The Scots are back. They are back with a bigger margin now. That is no good news for either the British or the European Union whose politics are going to be rocked for more years now because of the pro-independence groups led by Nicola Sturgeon's Scottish National Party (SNP) which expanded their majority in the country's parliament, setting up a clash with the British government on whether Scots should be allowed a vote on leaving the 314-year-old union.
Sturgeon's SNP secured the largest number of seats — nearly half the total — in the country's multiparty, European-style proportional electoral system after pitching independence as a way to accelerate Scotland's recovery from the Covid-19 pandemic.
A referendum could also chart a path for Scotland back into the European Union after Britain left the trade bloc at the start of the year, supporters said. The SNP fell one seat short of an outright majority, indicating the divisiveness of the independence debate in Scotland and handing British Prime Minister Boris Johnson an excuse to refuse a referendum.

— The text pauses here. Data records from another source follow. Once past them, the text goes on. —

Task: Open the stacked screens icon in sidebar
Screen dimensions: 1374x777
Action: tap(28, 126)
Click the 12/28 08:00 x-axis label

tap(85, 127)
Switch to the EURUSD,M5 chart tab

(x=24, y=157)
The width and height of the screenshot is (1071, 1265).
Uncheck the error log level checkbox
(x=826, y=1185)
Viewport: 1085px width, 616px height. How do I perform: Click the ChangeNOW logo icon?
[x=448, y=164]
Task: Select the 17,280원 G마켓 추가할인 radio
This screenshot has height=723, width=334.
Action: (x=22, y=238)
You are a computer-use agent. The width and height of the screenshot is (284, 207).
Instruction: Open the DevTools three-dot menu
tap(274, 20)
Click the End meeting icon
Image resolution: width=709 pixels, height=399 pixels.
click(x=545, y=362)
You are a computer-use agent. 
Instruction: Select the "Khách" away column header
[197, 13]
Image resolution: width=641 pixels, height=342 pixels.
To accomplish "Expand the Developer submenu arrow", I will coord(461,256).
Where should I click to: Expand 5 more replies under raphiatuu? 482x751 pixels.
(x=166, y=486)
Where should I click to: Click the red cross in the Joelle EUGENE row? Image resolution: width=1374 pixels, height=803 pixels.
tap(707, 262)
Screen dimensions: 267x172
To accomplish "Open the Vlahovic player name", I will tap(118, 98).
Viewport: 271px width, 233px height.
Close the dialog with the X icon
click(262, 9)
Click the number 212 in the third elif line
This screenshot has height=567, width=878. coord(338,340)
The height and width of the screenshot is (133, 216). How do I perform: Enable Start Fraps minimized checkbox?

Only the U.K. government has the authority to sanction a vote. But the nationalists' ranks were bolstered by growing support for the Scottish Green Party, which also campaigned for independence, setting the stage for a protracted standoff. Together they have a majority of 72 seats in the 129-member legislature, an increase from the last vote five years ago.
Sturgeon, who is Scotland's first minister, or government leader, wasted little time laying out her plans to force a vote sometime in the next five years. In a series of interviews, she warned Johnson against using his legal powers to block a rerun of a previous 2014 referendum, which the nationalists lost.
Once the immediate Covid-19 crisis has passed, Sturgeon said she and her allies in the Greens will legislate for a new referendum in the Scottish parliament, effectively daring their counterparts in the British parliament at Westminster to stop them. It is more like saying if Brexit is possible, then a new referendum should also be for the Scots.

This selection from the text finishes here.